Edit

Share via


How Azure Machine Learning works: resources and assets

APPLIES TO: Azure CLI ml extension v2 (current) Python SDK azure-ai-ml v2 (current)

This article applies to the second version of the Azure Machine Learning CLI and Python SDK v2. For version one (v1), see How Azure Machine Learning works: Architecture and concepts (v1).

Azure Machine Learning includes several resources and assets to enable you to perform your machine learning tasks. These resources and assets are needed to run any job.
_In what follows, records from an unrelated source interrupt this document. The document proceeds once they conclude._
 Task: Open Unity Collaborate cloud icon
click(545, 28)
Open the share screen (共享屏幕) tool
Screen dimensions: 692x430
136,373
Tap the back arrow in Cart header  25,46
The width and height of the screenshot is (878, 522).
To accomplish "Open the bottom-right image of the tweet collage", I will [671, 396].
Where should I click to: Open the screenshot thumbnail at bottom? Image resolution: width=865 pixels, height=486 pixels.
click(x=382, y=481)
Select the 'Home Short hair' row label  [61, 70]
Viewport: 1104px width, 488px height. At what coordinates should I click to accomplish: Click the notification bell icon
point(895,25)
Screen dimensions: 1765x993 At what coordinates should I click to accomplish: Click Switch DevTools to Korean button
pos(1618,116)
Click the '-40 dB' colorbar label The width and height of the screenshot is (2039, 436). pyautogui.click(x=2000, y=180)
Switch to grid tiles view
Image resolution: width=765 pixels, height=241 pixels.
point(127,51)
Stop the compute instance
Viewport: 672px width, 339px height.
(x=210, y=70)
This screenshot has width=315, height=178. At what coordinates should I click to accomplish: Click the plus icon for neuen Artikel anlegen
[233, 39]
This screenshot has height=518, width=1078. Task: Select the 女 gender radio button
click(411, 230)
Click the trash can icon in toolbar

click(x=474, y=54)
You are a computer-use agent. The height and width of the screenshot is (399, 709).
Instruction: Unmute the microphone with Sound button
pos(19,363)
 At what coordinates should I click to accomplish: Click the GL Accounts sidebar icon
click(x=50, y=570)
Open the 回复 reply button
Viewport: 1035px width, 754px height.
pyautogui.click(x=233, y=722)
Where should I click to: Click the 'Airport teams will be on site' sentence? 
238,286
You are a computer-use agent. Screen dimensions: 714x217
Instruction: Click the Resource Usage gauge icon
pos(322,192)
  • Resources: setup or infrastructural resources needed to run a machine learning workflow. Resources include:
  • Assets: created with Azure Machine Learning commands or as part of a training/scoring run. Assets are versioned and can be registered in the Azure Machine Learning workspace. They include:

This document provides a quick overview of these resources and assets.

Prerequisites

To use the Python SDK code examples in this article:

  1. Install the Python SDK v2.

  2. Create a connection to your Azure Machine Learning subscription. The examples all rely on ml_client. To create a workspace, the connection doesn't need a workspace name, because you might not have one yet. All other examples in this article require that the workspace name is included in the connection.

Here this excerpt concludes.